(Provided records begins)

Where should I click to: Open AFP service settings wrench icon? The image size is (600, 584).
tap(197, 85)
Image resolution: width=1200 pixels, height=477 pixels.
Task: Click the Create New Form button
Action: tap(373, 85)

(Provided records ends)

## Problem requirements
For this task, please set down every entry exactly, with no line left out.

## Finished exercise
Where should I click to: Open AFP service settings wrench icon? The image size is (600, 584).
tap(197, 85)
Image resolution: width=1200 pixels, height=477 pixels.
Task: Click the Create New Form button
Action: tap(373, 85)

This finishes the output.